Under the leadership of then-rector Reverend Robert Trache, the sanctuary of the church was rebuilt and rededicated in 1997, and now includes C. B. Fisk's Opus 112, one of the finest pipe organs in North America. Following Mr. Trache, in 2000 the Reverend Randolph Hollerith was called as the 13th rector of St. James's. Under Mr. Hollerith, the church expanded its educational campus across Birch Street to 1133 West Franklin, incorporating and expanding two single family dwellings into The Michaux House, which serves as a meeting, classroom and community service space. In 2016, Mr. Hollerith was called as Dean of the National Cathedral in Washington. D.C. In June 2017, the vestry of St. James's called the Reverend Dr. John F. McCard of Atlanta's St-Martin-in-the-Fields Episcopal Church as 14th Rector of St. James's.

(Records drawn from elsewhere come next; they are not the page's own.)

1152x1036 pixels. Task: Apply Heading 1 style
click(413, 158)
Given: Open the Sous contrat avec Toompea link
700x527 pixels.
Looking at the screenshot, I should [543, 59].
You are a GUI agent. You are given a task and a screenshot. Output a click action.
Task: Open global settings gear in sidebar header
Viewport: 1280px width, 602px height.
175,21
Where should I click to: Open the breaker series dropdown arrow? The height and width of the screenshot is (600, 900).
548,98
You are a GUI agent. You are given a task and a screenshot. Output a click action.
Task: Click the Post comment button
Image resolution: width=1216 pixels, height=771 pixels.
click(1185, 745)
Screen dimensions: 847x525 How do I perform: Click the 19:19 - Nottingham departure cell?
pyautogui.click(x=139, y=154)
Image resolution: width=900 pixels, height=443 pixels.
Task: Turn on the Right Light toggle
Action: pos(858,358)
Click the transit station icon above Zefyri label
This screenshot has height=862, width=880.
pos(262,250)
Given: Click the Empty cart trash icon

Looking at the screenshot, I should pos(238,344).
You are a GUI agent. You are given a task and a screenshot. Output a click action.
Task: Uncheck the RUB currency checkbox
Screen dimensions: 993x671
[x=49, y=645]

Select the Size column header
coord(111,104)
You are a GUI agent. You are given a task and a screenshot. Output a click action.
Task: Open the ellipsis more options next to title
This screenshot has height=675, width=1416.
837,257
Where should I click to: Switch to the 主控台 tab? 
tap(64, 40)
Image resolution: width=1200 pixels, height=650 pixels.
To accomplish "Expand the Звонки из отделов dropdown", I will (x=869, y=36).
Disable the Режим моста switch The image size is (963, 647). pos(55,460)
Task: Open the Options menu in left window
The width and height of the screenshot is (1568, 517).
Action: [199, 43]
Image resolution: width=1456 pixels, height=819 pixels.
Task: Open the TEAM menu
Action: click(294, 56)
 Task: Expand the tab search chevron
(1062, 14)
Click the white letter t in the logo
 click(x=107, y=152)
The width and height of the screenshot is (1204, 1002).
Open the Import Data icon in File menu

In September of 2026, the vestry called The Rev. Beth Franklin as the 15th Rector of St. James's, and the first female rector in the parish's history.

==Architecture==
The current building in Richmond's Fan District was designed by the Richmond architectural firm of Nolan and Baskerville in 1912, following the exterior design of its predecessor at 5th and Marshall as well as St. Martin-in-the-Fields in London. The same firm also designed Temple Beth Ahabah (where the congregation worshiped temporarily after the 1994 fire) and the Jefferson Davis monument on Monument Avenue. The women of the church in 1895 donated the brass pulpit as a memorial to Rev. Joshua Peterkin, although vestryman and Richmond sculptor Edward Valentine detested its "vulgarity". Several other pieces moved from the original to the new church did not survive the 1994 fire. Four original pews survived; the remainder are reproductions crafted in New Holland, Pennsylvania. Richmond's firefighters managed to save the nave's ten stained glass windows, four from the Louis C. Tiffany studios, and it also received three sets of 19th century panels (from the M.T.Lamb studios in Brooklyn, New York) from the Monumental Church, which was at the time being restored to its original state as a memorial to those who died in the Great Theater Fire of 1811. Also, in 1951 the United Daughters of the Confederacy donated stained glass windows memorializing General J. E. B. Stuart, and, a century after her death, another commemorating Capt. Sally Tompkins.